We thank all of our reviewers for their helpful suggestions: We now address each reviewer.



Reviewer 1: We thank you for your kind words and your excitement abut our work. It is challenging because of space to include a wider discussion of the previous results however we can add a longer discussion of the relevant non-trivial results such as the Barahona work to the supplement.



We thank the reviewer for carefully observing the non-trivial alterations to the LP. The most crucial of these are the insertion of alpha and beta. If either is missing the method the relaxation requires far too many cutting planes to converge, even for a single threshold!



It is not the hierarchy constraint that makes the relaxation loose. As shown in the supplement, our relaxation for multi-cut is equivalent to optimizing the objective over the polytope defined by the cycle inequalities. However, even with a single layer (a single multi-cut or correlation clustering problem) the relaxation is loose since the cycle polytope contains non integral vertices. In short, cycle inequalities are sufficient to capture the CUT polytope in planar graphs, but not the MULTICUT polytope. We will revise the paper / supplement to make this clearer. However it should be observed that in practice for problem instances in computer vision the relaxation we employ is tight or nearly tight



We are happy to alter the title and content to remove the term rounding with regards to ultra-metrics and preserve its use when discussing LP relaxations.



Reviewer 2: We thank reviewer 2 for their careful suggestions.



We selected the values of delta empirically to span a useful range of edge strengths and sample the precision-recall curve at a reasonable density and over the whole range of recall. We found performance is not sensitive to the precise choice of delta.



We thank the reviewer for brining the paper of Kolmagorov to our attention. We note that the objective there is fundamentally different from ours and only considers minimum weight cuts of graphs with positive edges balanced by a term that counts the number of clusters, a problem that can be solved in polynomial time. Our multicut approach allows for both attractive and repulsive potentials between nodes (also known as correlation clustering) which makes it more powerful (but also NP hard). We can include a brief discussion of this in the revised paper and also plan to implement and benchmark the results.





The L in UCM+L is simply UCM plus length weighting. There is not algorithm in this domain called UCL.
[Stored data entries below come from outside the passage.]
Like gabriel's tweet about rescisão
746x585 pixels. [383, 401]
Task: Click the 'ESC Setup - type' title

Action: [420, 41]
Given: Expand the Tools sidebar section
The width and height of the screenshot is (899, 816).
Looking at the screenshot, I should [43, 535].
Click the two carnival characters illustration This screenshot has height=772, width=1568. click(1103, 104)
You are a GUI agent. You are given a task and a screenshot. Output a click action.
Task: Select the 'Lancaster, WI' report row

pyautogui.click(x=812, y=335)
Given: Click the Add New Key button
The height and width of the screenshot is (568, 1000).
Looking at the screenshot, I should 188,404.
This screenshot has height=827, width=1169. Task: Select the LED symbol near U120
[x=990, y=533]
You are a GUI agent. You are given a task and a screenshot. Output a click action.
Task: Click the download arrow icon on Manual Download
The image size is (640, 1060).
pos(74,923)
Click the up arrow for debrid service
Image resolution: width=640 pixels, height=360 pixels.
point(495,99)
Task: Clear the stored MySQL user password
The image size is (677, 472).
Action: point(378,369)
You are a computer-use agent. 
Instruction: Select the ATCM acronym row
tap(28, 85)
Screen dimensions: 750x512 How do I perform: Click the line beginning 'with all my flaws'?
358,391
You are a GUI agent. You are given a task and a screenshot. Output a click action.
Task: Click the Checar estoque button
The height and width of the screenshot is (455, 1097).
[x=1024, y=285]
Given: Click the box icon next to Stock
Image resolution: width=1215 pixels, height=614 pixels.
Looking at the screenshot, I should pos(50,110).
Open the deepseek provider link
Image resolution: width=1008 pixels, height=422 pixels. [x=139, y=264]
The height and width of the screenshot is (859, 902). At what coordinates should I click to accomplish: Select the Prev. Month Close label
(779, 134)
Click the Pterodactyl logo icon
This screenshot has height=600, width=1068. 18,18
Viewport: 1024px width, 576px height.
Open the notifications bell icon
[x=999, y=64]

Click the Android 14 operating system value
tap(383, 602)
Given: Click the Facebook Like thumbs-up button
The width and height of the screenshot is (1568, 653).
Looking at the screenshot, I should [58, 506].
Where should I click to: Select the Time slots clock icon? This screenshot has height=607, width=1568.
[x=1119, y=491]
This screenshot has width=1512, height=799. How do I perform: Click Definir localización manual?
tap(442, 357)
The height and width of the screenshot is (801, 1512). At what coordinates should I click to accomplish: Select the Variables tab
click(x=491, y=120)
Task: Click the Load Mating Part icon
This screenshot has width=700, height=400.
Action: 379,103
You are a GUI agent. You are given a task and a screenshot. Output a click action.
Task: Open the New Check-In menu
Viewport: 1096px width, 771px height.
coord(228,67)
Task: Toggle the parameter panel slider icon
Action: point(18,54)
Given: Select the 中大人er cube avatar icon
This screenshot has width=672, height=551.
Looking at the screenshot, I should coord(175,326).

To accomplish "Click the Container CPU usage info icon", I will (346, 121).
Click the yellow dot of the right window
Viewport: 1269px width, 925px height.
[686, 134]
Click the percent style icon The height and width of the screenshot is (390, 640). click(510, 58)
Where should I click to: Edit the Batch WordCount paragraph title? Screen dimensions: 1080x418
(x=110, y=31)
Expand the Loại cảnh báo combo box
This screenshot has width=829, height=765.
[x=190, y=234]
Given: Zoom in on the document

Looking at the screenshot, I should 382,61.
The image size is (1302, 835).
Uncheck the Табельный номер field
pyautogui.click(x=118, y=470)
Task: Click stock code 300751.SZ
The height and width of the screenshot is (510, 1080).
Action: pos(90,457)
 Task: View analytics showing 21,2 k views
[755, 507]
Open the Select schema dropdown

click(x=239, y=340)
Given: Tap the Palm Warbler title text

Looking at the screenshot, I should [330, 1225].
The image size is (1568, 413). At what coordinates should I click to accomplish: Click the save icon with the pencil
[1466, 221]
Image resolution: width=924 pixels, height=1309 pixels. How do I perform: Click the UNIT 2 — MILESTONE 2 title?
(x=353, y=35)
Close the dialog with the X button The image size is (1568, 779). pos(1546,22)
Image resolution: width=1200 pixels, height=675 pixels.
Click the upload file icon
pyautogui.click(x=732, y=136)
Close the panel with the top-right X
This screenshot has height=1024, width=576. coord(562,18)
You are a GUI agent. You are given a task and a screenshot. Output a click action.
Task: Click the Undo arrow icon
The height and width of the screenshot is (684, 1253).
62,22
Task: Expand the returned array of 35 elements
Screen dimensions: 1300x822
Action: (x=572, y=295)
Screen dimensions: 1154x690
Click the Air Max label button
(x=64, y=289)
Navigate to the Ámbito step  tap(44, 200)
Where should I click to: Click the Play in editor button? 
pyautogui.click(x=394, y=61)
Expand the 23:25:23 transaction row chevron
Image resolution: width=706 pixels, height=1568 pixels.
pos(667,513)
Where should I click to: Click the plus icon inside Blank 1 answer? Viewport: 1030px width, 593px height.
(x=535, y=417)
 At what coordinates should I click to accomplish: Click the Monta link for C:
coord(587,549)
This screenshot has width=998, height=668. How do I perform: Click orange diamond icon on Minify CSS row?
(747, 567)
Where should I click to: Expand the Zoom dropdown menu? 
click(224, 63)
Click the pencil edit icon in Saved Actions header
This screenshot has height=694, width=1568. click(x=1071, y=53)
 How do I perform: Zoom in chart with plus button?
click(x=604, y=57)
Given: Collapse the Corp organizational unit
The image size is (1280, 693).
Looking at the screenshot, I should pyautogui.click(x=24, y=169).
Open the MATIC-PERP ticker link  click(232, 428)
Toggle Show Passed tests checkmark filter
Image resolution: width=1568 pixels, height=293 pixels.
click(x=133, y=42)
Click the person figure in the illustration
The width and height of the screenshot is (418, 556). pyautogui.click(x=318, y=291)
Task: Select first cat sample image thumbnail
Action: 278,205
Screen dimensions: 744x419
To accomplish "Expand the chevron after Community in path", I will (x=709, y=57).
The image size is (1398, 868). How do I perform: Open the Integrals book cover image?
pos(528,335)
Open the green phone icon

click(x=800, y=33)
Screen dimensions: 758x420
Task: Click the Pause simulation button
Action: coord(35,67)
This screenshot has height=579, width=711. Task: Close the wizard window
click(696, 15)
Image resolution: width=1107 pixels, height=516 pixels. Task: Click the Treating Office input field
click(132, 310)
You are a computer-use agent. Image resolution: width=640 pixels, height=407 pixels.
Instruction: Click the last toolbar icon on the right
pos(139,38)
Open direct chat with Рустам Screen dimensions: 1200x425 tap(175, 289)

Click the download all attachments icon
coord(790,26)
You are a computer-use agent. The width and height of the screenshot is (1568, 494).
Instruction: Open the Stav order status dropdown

Our algorithm can be compared to 1 in additional experiments that we will happily include but we are highly limited in space. Our algorithm is based on planarity and leverages the power of computing the ground state of a 2D ising model without a field. This is a key distinction of our approach.



We can do additional comparisons. However we do compare to "Arbalaez et al., Contour detection and hierarchical image segmentation.". The algorithm that the Arbalaez work operates with is UCM. UCM is the baseline grouping method. It is referenced as [2] in the appendix. We will properly cite it in the main paper. UCM is however simply a variant of agglomerative clustering.





Reviewer 3: To the best of our knowledge there is no strongly related work except for [6]



Reviewer 4: We agree that the improvement is segmentation accuracy is limited. However, the benefits over greedy merging occur in places

where there is a small "leak" in the boundary between segments that are then prematurely merged together. This is not well measured by the benchmark which counts the number of missing boundary pixels rather than segment overlap. We will include a figure which highlights this type of error in the final version of the paper.

Reviewer 5: Segmentation has been quite useful for assisting in object detection. For example the top performing RCNN object detector uses as a processing step a region proposal mechanism based on bottom-up segmentation. We can add in some discussion of such results to highlight the value of improving segmentation.



Reviewer 6: We emphasize the mathematical novelty of the approach which is significantly and non-trivially different from [6]. Like [6] we are agnostic to the features and super-pixels used. We can also employ structured learning in non-trivial ways unlike UCM. Timing can be improved by more intelligently using the LP solver.